Le système est également capable de répondre aux retours et aux erreurs signalés par le système robotique, en modifiant et en validant de manière itérative sa séquence de travail pour permettre à l’IA de résoudre les problèmes de manière autonome sans intervention humaine.
« Un assistant, pas un remplaçant »
Mais White et Schwaller tiennent à souligner que ChemCrow vise à augmenter le travail déjà effectué par les chimistes plutôt qu’à les remplacer. «Il existe certains problèmes pour lesquels il suffit d’évoluer, de faire davantage d’expériences et de générer de nouveaux composés plus rapidement», explique White. « ChemCrow ne va pas inventer de nouvelles réactions ou de nouveaux catalyseurs, mais intensifier les tâches de routine. J’espère que cela est considéré comme stimulant.
« Grâce à ChemCrow, les outils qui sont généralement difficiles à configurer et qui ne sont peut-être pas accessibles à un chimiste expérimental deviennent beaucoup plus accessibles en utilisant le langage naturel. C’est un assistant, pas un remplaçant », ajoute Schwaller.
Les capacités améliorées de ce LLM ont déjà été bien accueillies par la communauté. « ChemCrow est une bonne idée. Il augmente les performances du LLM en chimie et de nouvelles capacités émergent grâce à l’intégration de 18 outils conçus par des experts », explique André Silva Pimentel, chercheur en IA chimique à l’Université pontificale catholique de Rio de Janeiro au Brésil. « (Cependant), l’efficacité de ChemCrow est également liée à la qualité et à la quantité des outils qu’il utilise. ChemCrow améliore le processus de raisonnement, mais il ne peut pas complètement rectifier un raisonnement erroné.
L’équipe ChemCrow s’attaque déjà à ces limitations, à la fois en augmentant le nombre d’outils disponibles et en étudiant comment le système réagit aux pannes et résout les problèmes inattendus. Mais les solutions à ces limitations ont également des implications plus larges pour l’avenir de l’IA en tant qu’assistante des scientifiques.

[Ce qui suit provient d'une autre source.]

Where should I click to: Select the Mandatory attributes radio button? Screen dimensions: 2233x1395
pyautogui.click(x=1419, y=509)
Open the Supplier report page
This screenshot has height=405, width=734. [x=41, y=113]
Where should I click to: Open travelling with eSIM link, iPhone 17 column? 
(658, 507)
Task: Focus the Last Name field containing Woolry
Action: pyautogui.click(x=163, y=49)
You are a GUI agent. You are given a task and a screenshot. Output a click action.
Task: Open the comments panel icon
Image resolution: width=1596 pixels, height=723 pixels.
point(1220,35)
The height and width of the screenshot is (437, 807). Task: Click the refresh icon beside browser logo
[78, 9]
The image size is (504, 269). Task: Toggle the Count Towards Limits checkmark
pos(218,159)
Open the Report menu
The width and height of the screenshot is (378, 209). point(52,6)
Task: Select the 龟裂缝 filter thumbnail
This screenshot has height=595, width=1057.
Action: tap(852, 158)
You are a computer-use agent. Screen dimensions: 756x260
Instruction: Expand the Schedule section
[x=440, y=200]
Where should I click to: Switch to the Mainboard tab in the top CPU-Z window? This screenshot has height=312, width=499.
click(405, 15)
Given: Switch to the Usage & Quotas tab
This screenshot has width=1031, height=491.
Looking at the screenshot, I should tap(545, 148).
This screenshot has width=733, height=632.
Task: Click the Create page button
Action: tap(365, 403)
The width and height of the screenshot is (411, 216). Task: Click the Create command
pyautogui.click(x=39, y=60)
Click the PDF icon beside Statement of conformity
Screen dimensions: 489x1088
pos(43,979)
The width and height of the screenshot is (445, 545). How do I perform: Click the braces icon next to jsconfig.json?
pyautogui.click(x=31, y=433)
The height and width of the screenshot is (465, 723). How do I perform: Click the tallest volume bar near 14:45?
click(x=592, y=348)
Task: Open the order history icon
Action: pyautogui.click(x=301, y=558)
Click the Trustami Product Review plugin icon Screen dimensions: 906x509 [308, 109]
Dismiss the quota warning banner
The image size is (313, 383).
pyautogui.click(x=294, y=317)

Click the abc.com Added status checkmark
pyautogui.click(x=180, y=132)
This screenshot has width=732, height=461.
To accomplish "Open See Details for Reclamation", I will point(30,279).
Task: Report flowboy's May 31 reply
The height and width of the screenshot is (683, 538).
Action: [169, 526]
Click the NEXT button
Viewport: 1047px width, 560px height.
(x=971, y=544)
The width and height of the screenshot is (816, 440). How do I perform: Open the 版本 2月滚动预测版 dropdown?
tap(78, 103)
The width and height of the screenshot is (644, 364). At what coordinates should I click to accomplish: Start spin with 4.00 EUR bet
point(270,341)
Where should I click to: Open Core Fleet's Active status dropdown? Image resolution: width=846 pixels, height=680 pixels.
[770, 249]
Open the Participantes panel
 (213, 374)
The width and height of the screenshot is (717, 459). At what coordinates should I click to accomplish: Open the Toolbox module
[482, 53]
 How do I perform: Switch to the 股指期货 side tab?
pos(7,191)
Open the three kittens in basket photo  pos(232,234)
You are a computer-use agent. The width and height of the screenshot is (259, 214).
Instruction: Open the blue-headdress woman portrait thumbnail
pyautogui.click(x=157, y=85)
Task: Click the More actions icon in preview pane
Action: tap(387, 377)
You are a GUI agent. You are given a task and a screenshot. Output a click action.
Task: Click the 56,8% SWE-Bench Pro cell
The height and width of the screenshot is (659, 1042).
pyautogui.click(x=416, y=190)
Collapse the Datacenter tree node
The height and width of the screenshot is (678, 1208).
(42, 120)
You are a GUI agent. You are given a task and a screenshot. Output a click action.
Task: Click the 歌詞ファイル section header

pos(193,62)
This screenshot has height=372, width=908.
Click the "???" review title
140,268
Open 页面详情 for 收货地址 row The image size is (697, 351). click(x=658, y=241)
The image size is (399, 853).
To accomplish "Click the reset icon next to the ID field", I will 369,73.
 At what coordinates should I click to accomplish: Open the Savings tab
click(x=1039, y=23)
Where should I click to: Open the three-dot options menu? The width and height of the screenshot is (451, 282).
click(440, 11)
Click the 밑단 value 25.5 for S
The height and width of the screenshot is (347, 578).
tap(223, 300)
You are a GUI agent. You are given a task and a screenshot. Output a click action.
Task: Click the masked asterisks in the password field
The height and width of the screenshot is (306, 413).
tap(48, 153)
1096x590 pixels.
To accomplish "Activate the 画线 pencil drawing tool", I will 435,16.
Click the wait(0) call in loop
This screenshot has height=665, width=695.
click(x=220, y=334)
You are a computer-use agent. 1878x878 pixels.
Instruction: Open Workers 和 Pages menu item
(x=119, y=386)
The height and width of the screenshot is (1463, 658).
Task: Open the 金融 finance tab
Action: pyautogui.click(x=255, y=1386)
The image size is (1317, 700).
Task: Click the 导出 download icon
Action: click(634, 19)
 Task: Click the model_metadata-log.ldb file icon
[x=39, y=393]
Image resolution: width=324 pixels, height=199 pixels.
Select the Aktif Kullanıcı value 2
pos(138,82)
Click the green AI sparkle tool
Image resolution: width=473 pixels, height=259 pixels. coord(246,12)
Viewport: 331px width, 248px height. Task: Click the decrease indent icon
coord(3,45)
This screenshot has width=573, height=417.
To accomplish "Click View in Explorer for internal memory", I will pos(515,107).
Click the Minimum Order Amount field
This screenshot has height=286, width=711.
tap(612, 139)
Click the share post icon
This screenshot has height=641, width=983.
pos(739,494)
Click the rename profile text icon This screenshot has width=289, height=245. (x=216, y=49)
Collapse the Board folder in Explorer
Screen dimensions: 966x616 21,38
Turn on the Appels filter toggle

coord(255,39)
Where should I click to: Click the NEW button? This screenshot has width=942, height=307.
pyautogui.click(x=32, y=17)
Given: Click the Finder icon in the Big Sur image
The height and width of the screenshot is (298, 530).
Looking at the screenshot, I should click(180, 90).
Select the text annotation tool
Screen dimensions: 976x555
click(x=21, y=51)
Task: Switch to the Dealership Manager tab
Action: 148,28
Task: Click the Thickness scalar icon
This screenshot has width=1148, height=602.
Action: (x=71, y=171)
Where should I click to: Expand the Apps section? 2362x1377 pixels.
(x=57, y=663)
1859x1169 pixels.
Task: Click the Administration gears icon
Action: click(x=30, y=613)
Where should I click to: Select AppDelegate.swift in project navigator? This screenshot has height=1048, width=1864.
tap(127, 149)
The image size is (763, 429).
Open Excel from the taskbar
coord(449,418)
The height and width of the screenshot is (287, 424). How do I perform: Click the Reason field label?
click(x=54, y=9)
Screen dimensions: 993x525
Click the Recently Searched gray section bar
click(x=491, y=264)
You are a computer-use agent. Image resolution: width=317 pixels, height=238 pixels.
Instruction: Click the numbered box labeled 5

« Les grands modèles de langage ne sont vraiment pas optimisés pour la reconnaissance de structures », explique White. «Il existe actuellement un écart entre les travaux sur l’IA en cours dans la Silicon Valley et ce qui est nécessaire pour faire de la science.» Pour aller de l’avant, nous devons donner à ces modèles la capacité de réellement voir et d’examiner directement ces objets (structures chimiques, protéines, génomes) et nous essayons de combler cette lacune à Future House.